Search Algorithms: BPC |
Build Pure Clusters (BPC) is one of the three algorithms in Tetrad designed to build pure measurement/structural models (the others are the MIM Build algorithm and the Purify algorithm).
The goal of Build Pure Clusters is to build a pure measurement model using observed variables from a data set. Observed variables are clustered into disjoint groups, each group representing indicators of a single hidden variable. Variables in one group are not indicators of the hidden variables associated with the other groupsl. Also, some variables given as input will not be used because they do not fit into a pure measurement model along with the chosen ones.
The Build Pure Clusters algorithm assumes that the population can be described as a measurement/structural model where observed variables are linear indicators of the unknown latents. Notice that linearity among latents is not necessary (although it will be necessary for the MIM Build algorithm) and latents do not need to be continuous. It is also assumed that the unknown population graph contains a pure subgraph where each latent has at least three indicators. This assumption is not testable is should be evaluated by the plausibility of the final model.
The current implementation of the algorithm accepts only continuous data sets as input. For general information about model building algorithms, consult the Search Algorithms page.

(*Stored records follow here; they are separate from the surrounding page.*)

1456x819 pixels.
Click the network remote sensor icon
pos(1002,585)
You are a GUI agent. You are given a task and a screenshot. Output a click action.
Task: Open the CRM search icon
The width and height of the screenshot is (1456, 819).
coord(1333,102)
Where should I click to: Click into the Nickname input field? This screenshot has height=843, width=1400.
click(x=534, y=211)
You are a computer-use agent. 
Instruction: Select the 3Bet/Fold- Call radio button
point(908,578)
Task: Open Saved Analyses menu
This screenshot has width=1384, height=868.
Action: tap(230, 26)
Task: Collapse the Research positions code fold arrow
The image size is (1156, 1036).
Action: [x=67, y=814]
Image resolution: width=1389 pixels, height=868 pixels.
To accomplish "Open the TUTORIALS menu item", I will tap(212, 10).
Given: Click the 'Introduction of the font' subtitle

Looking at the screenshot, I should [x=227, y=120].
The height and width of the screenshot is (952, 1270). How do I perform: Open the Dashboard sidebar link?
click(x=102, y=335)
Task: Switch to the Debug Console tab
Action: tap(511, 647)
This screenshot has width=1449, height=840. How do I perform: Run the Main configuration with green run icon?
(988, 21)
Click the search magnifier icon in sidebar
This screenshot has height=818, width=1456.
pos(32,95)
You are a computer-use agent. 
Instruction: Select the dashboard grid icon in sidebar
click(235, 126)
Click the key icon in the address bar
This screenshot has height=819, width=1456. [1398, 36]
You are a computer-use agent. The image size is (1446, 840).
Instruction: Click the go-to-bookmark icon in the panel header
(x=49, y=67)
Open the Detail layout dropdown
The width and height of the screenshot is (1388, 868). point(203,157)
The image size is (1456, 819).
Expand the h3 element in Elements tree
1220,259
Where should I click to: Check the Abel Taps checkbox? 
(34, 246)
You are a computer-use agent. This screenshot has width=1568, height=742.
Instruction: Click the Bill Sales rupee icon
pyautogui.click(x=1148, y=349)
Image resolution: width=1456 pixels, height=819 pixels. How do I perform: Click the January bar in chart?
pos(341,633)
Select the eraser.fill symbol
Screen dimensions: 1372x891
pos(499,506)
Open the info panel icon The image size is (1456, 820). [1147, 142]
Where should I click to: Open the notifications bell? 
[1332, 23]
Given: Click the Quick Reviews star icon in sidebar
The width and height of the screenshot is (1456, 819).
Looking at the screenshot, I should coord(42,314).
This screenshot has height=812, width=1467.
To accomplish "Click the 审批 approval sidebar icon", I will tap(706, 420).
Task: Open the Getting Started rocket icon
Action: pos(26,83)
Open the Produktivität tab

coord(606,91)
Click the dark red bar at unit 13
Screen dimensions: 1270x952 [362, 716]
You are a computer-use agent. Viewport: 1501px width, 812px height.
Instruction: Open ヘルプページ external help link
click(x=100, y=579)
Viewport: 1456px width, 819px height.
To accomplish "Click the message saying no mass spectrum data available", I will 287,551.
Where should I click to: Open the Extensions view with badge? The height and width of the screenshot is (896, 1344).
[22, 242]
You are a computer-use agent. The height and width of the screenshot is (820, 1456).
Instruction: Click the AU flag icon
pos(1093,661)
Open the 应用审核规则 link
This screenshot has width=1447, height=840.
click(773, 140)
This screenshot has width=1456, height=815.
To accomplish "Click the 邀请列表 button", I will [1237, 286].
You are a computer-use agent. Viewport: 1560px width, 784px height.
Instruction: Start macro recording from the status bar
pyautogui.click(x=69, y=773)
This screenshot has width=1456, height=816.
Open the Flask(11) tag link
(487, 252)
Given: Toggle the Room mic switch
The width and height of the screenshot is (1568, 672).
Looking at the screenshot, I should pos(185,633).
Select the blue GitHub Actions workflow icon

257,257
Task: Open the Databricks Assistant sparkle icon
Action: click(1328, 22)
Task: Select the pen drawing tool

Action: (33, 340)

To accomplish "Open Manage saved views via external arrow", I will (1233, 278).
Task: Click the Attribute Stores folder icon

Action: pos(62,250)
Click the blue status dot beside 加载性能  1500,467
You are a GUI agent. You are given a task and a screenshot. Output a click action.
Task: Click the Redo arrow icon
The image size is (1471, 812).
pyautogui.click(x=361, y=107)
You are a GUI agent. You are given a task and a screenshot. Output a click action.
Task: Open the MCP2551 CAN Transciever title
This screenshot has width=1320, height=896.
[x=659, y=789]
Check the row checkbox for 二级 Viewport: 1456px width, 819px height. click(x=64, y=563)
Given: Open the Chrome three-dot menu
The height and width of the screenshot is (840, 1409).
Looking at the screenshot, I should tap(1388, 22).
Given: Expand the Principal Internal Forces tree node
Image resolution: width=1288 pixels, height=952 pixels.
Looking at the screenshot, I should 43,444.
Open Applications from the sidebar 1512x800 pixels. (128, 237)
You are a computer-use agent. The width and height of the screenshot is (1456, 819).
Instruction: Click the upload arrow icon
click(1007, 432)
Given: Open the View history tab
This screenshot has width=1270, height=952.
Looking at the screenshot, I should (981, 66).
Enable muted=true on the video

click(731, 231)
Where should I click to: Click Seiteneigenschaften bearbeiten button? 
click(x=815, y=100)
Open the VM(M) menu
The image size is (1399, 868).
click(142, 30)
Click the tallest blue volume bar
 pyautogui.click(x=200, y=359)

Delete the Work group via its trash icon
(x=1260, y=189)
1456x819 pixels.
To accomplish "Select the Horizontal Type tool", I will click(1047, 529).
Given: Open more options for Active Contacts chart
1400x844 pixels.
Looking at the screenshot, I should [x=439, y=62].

Entering Build Pure Clusters parameters
For example, consider a model with this true graph:
If data is generated using this model and a search is constructed from the data, selecting BPC, the following parameters will be requested:
Upon executin the search, BPC returns a pure measurement model. Because of the internal randomization, outputs may vary from run to run, but one should not expect large differences (and this can be actually used to evaluate if the assumptions are reasonable for a given set of input variables). In our example, the outcome should be as follows if the sample is representative of the population:
Edges with circles at the endpoints are added only to distinguish latent variables from the indicators. BPC does not make any claims about the causal relationships among latent variables (this is the role of the MIM Build algorithm). The labels given to the latent variables are arbitrary. As part of the analysis, a domain expert should evaluate if such latents have indeed a physical or abstract meaning, or if they should be discarded as meaningless. Such reification is domain dependent.
Note: If the output is not arranged helpfully, use the Fruchterman-Reingold layout in the Layout menu to arrange more readably.